The technologies differ. The underlying logic does not. Canadian policing is moving from the investigation of acts toward the management of behaviour. Project Aurora is not the endpoint of that shift. It is one more sign that the future of policing is being built inside the spaces where people speak, perform, organize, joke, threaten, belong, and become legible to the state.


Sources
  1. SPVM — “Aurora : le SPVM frappe au cœur de la criminalité des jeunes sur les réseaux sociaux,” March 19, 2026; official launch framing, day-and-night monitoring, prevention of serious crimes ordered on social media.
  2. CityNews Montreal — “20 youths arrested as Montreal police launch project targeting crime on social media,” March 19, 2026; 20 arrests, coded-language analysis, intelligence sharing, youth recruitment framing.
  3. The Tribune — “Montreal police expand surveillance with Project Aurora,” March 31, 2026; Aurora as social-media surveillance and pre-crime policing concern.
  4. SPVM — “Aurora : le SPVM frappe de nouveau et arrête quatre suspects,” April 1, 2026; four additional arrests, alleged online criminal contracts, cyber-investigation support, more than 20 arrests.

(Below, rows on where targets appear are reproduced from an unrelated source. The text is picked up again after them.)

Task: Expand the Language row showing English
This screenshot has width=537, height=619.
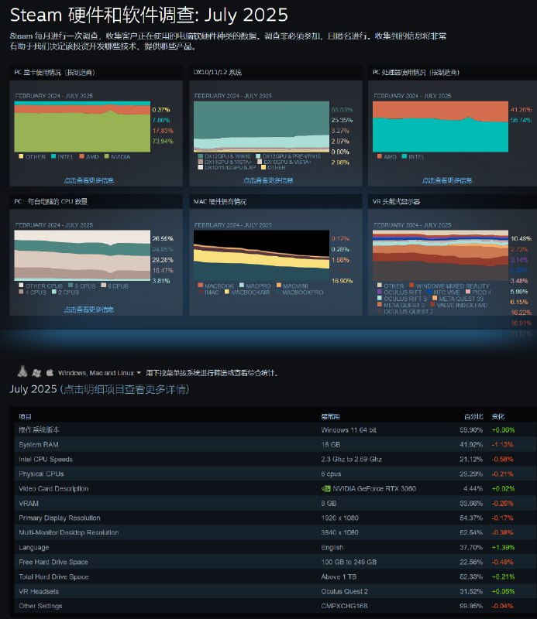Action: point(268,548)
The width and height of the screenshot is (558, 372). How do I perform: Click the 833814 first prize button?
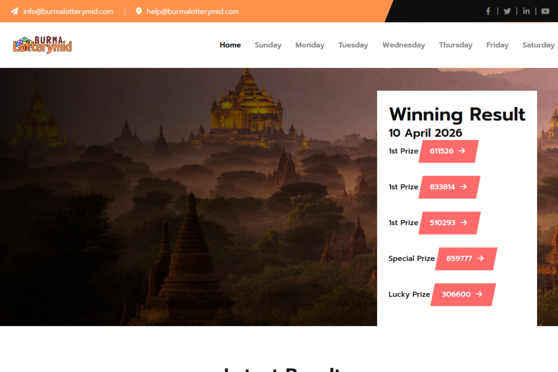pyautogui.click(x=449, y=187)
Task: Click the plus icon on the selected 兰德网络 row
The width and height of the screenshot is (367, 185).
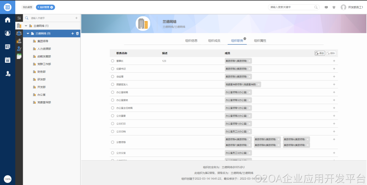Action: tap(73, 34)
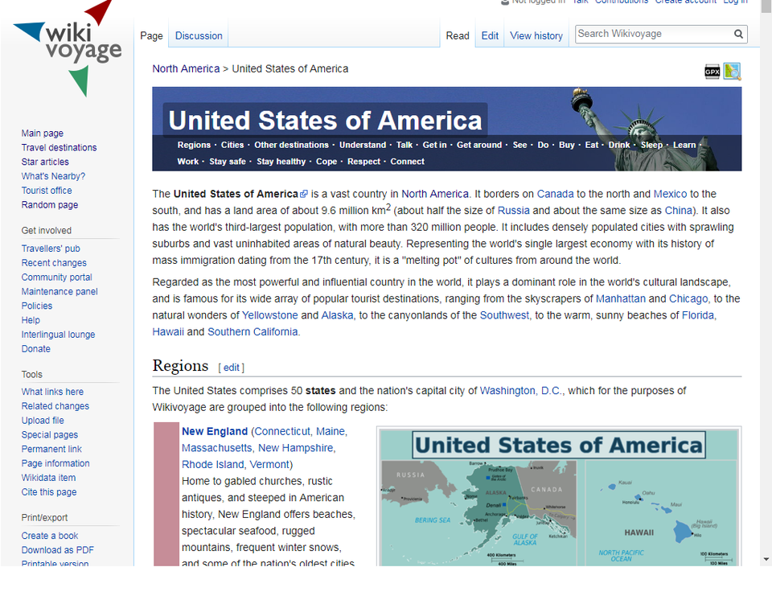The image size is (772, 600).
Task: Click the edit link beside Regions heading
Action: click(231, 368)
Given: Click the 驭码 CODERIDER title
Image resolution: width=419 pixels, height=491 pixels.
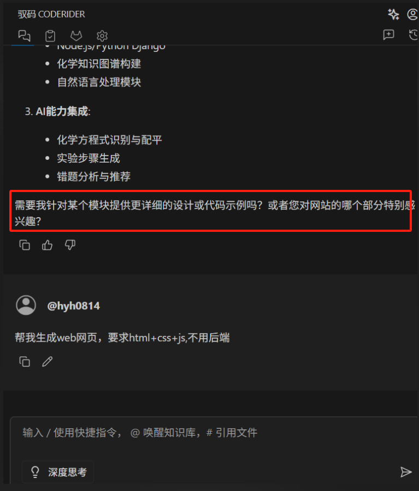Looking at the screenshot, I should [51, 14].
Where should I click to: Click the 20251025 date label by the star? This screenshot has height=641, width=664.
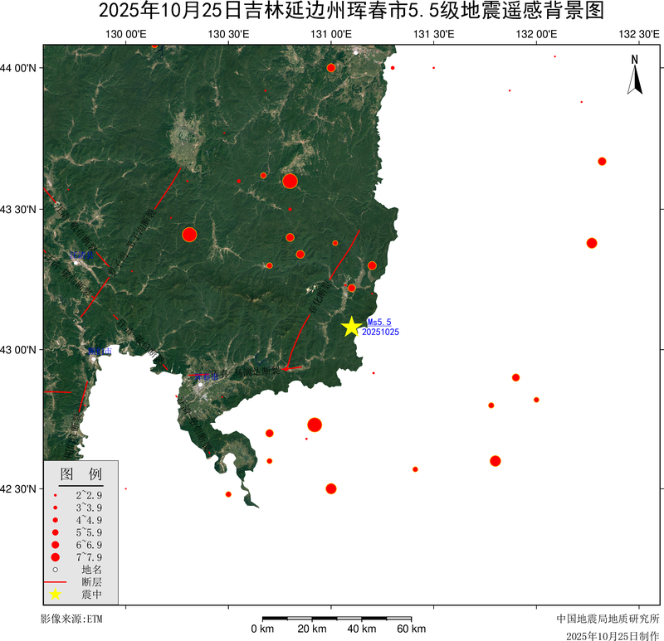pos(381,332)
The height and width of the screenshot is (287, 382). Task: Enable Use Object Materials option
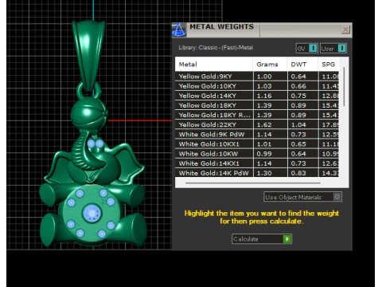(337, 197)
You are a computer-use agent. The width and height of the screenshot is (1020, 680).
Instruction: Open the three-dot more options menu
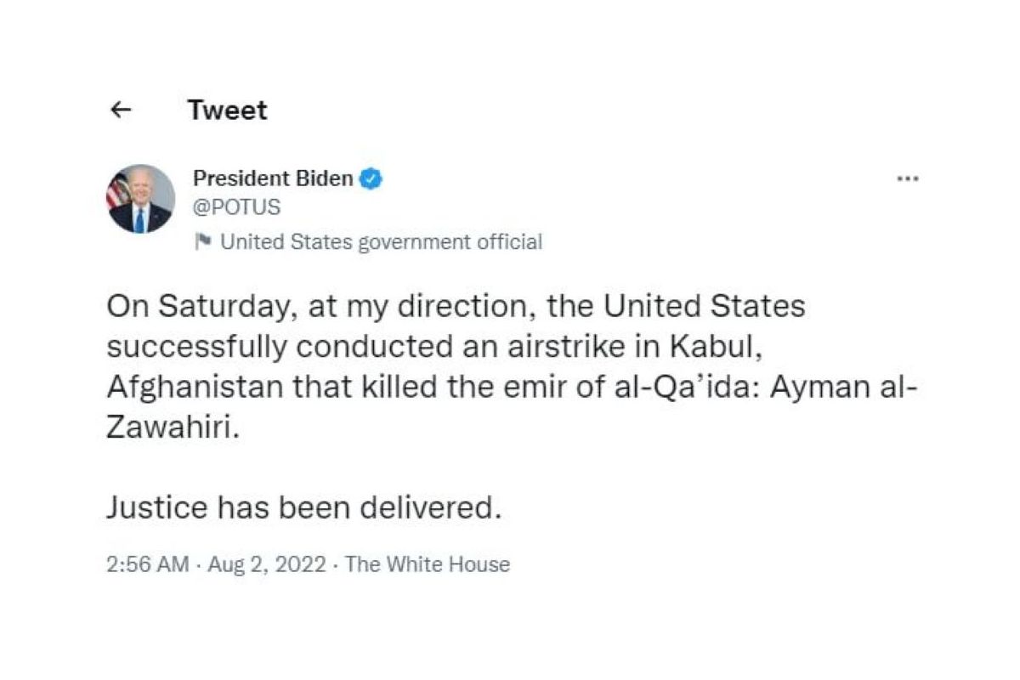[908, 179]
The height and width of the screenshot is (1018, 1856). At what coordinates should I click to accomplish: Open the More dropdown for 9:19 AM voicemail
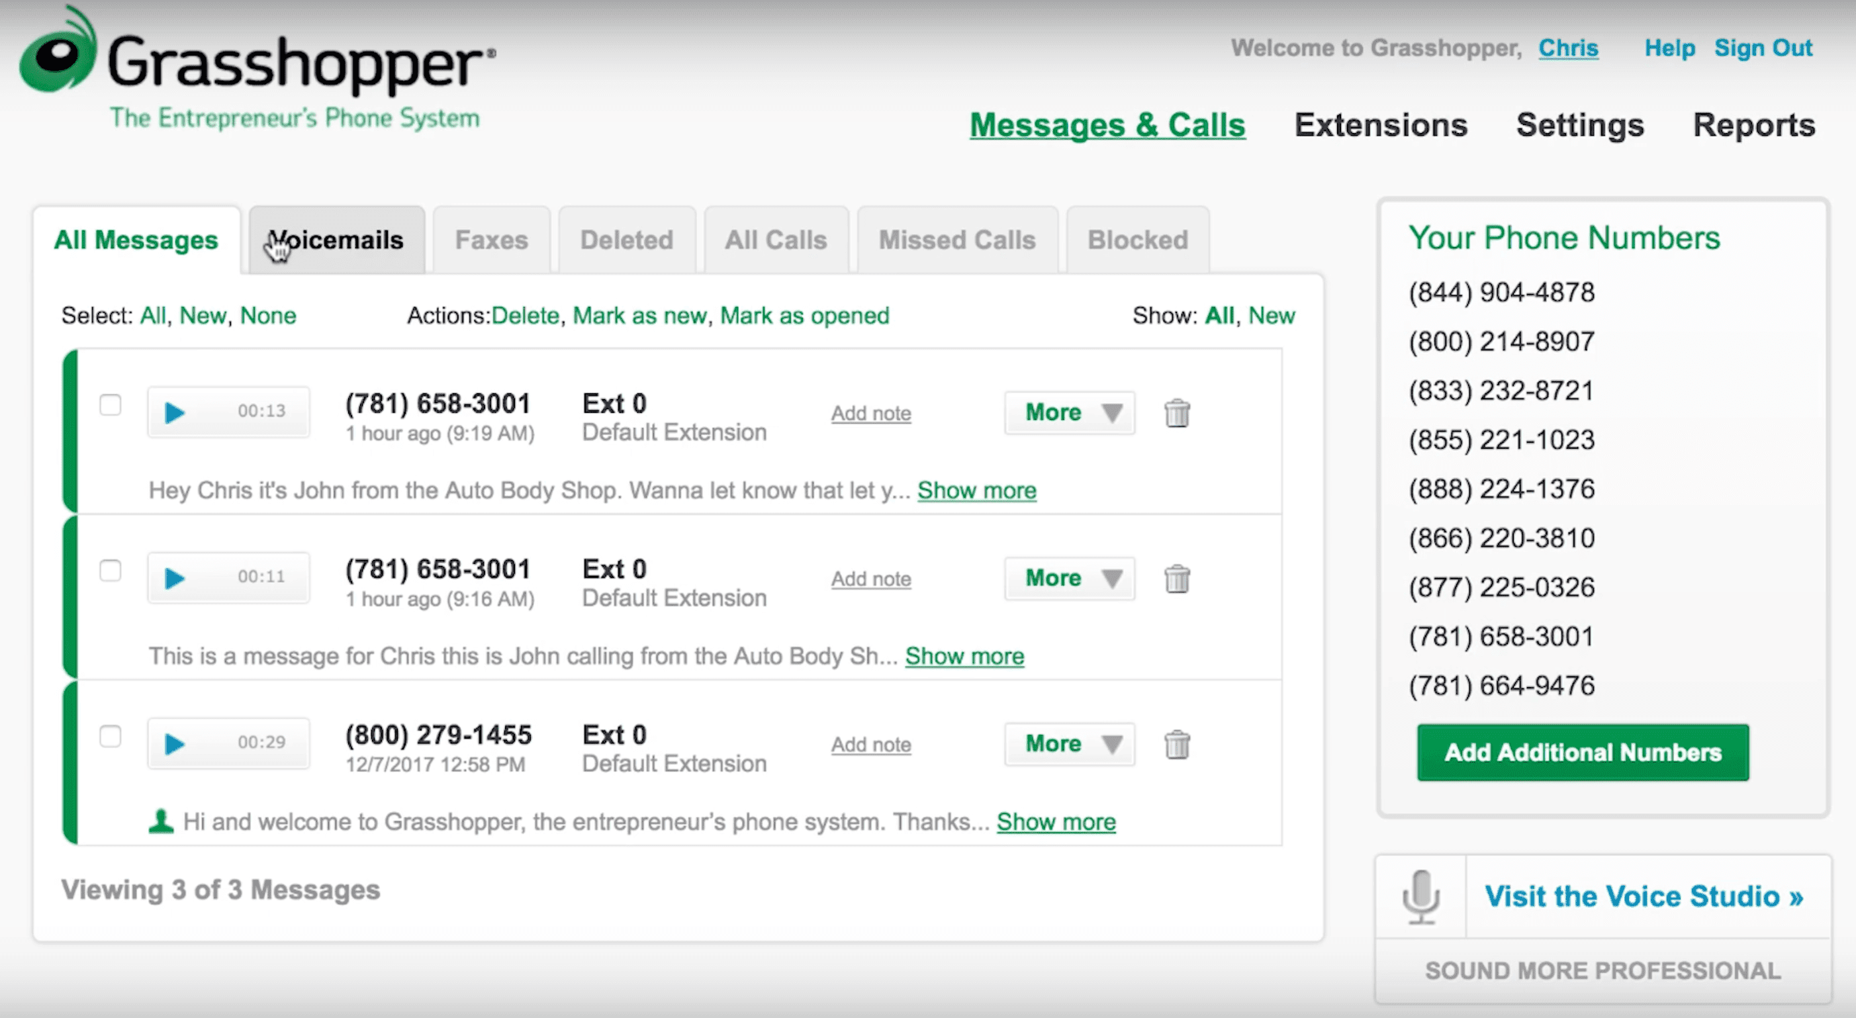pos(1070,413)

  5. Office of the Privacy Commissioner of Canada — Investigation of the RCMP’s Project Wide Awake, February 15, 2024; RCMP use of private-sector open-source intelligence tools to collect personal information from social media, forums, dark web, location-based services, and private databases.
  6. Citizen Lab — “Algorithmic Policing in Canada Explained,” September 2020; predictive policing, algorithmic surveillance, location-focused and person-focused risk prediction.
  7. Supreme Court of Canada — R. v. Hart, 2014 SCC 52; Mr. Big confessions presumptively inadmissible unless Crown meets reliability and probative-value framework.
  8. Supreme Court of Canada — R. v. Mack, 2014 SCC 58; application of Hart framework and abuse-of-process analysis for Mr. Big operations.
  9. Supreme Court of Canada — R. v. Ahmad, 2020 SCC 11; reasonable suspicion requirement before police provide an opportunity to commit an offence in dial-a-dope investigations.
  10. CityNews Montreal — 2023 report on SPVM street checks and racial profiling; Indigenous, Black, and Arab residents disproportionately stopped.
  11. The Guardian — “Racial profiling is systemic problem in Montreal police, judge rules,” September 4, 2024; Quebec class-action ruling and damages.
  12. SPVM — Profiling page and action-plan framing; SPVM acknowledgment of racial and social profiling as a legitimacy issue.